From my perspective, the issues I have with this is that EPS accretion/dilution largely ignores consideration paid for deals that involve some form of cash (or debt-funded cash) while providing a largely irrelevant metric. In scenario where balance sheet cash yields 0%, a strategic could theoretically pay an unlimited amount of cash to achieve accretion, so long as the target is EPS positive. Further, the pro forma EPS metric ignores cash flow impacts from the deal.
Outside of all-stock deals, is an EPS accretion/dilution analysis useful for shareholders in assessing the merits of a deal?

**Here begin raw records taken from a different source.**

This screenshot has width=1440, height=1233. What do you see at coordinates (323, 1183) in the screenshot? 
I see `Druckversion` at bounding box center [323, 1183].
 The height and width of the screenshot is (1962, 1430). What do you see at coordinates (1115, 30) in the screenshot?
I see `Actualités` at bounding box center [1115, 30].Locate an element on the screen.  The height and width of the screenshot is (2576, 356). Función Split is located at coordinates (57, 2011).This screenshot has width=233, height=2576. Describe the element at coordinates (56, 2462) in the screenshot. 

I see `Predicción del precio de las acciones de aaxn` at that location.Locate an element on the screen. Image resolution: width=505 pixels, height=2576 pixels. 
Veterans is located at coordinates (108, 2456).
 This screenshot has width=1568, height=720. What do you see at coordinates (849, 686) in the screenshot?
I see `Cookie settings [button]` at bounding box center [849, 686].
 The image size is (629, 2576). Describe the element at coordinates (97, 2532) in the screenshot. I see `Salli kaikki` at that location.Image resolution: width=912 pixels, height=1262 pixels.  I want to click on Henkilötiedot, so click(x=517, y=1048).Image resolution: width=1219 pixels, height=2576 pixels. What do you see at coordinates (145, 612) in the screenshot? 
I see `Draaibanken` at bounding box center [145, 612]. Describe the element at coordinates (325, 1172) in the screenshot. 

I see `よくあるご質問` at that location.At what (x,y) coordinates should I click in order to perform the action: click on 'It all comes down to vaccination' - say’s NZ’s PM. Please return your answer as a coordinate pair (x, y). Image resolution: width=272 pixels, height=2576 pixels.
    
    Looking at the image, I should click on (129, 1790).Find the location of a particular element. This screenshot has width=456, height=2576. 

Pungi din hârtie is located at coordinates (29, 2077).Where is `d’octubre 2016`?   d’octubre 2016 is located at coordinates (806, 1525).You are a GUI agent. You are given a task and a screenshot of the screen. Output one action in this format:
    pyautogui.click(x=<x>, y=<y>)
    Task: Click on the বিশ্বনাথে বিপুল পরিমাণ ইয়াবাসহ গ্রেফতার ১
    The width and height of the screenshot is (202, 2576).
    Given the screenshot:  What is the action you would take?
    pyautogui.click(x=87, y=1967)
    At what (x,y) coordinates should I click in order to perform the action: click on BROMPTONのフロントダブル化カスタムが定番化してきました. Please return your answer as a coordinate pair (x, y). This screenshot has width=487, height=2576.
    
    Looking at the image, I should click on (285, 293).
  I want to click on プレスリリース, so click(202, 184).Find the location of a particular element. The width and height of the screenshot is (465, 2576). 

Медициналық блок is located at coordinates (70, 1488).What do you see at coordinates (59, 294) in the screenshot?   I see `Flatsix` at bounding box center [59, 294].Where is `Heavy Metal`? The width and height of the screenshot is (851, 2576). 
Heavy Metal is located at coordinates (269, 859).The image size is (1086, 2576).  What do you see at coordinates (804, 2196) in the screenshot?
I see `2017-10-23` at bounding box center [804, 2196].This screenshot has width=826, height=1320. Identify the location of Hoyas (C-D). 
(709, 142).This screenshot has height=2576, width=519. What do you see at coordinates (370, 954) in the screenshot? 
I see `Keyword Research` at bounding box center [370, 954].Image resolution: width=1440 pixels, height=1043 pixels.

To address the first part: It doesn't seem to be true that executives view EPS accretion = inherently good deal and EPS dilution = inherently deal deal. Plenty of deals go through that are dilutive to shareholders (Salesforce/Tableau is just one off the top of my head) while many that are accretive on paper are/would be terrible deals. There's a lot of qualitative factors that go into deal making.
Mature public companies typically trade on multiples of earnings (i.e. P/E ratios). If EPS goes up and I am valued at the same multiple, stock price goes up.
This. It's a shareholder thing - accretive deals are much easier to defend in a shareholder vote than dilutive deals.
Accretion is often shown on a cash flow basis, as well as EPS, so it's not entirely useless.